角川文庫で2003年から続く河合祥一郎の「シェイクスピア新訳シリーズ」は、今作で16作目を数える。晩年の代表的ロマンス劇2作を収録し、作家としての到達点を示す重要な一冊となっている。

徹底解説で物語の真意に迫る

『冬物語』は、嫉妬に囚われたシチリア王が妃と親友の密通を疑い、家族を破壊してしまう物語。

『シンベリン』では、身分違いの結婚で追放された男が、王女の貞操をめぐる賭けに巻き込まれる。

いずれの作品も、嫉妬という人間の業がもたらす悲劇と、その果てにある赦しと再生を主題としている。家族を捨てて二十年の時を経て故郷へ戻った、シェイクスピア自身の人生と重なる点も興味深い。

訳者の河合祥一郎は、東京大学およびケンブリッジ大学より博士号を取得したシェイクスピア研究の第一人者。本作は日本で初めてライムを全訳した決定版となっている。韻律にこだわった訳文は、黙読だけでなく音読することで劇詩としての魅力が一層引き立つ構成だ。

また、最新研究に基づく徹底した解説と詳細な注釈も読みどころである。

脚本家の三谷幸喜は「エンタメの原点、シェイクスピア。
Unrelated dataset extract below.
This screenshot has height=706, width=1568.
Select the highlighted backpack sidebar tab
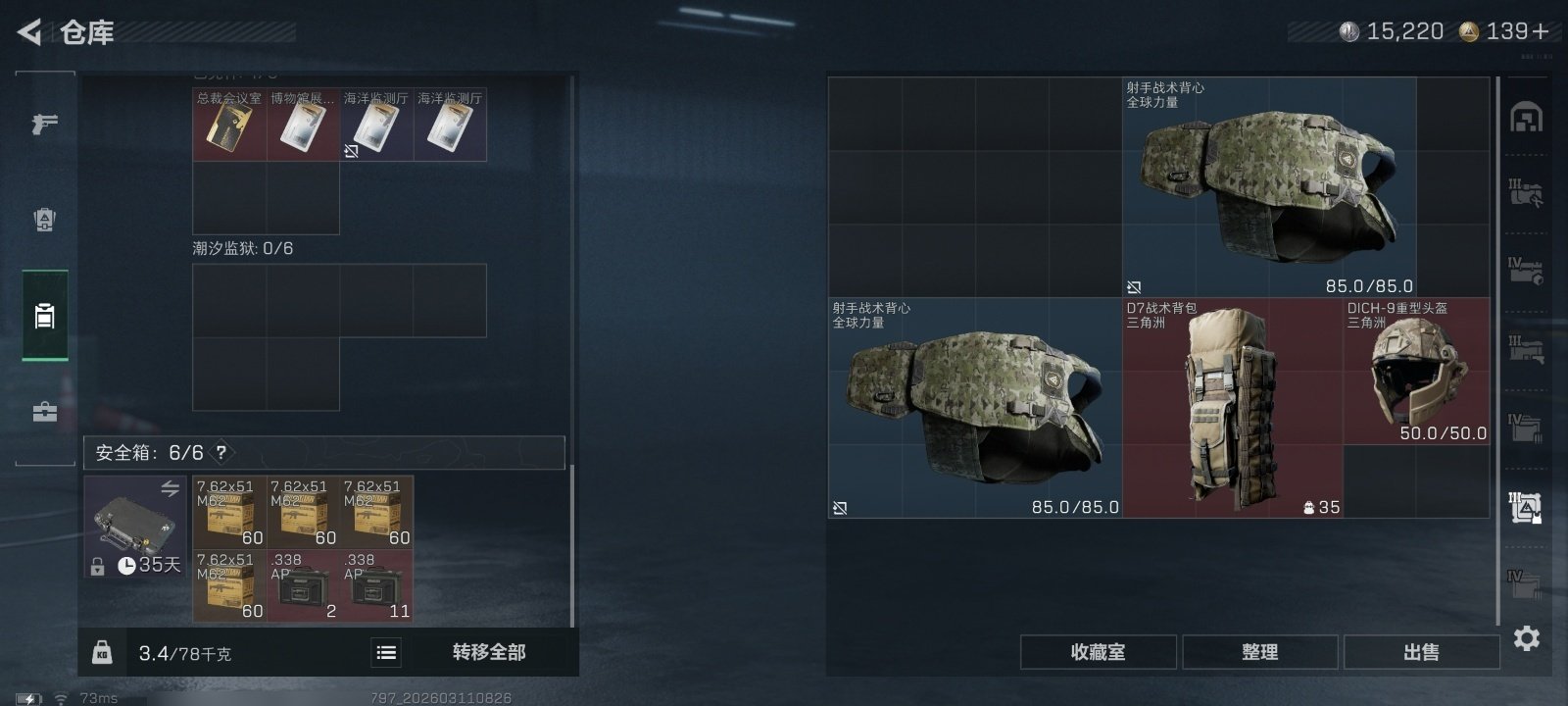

大先輩の偉大さに打ちのめされています」と推薦文を寄せている。

現在放映中の三谷氏脚本によるドラマ「もしもこの世が舞台なら、楽屋はどこになるのだろう」でも、冒頭のシェイクスピアの名台詞には河合訳が用いられており、その現代性が改めて注目されている。

文庫判448ページ、税込1,386円。発売を記念して、10月27日よりX(旧Twitter)でのプレゼントキャンペーンも実施中だ。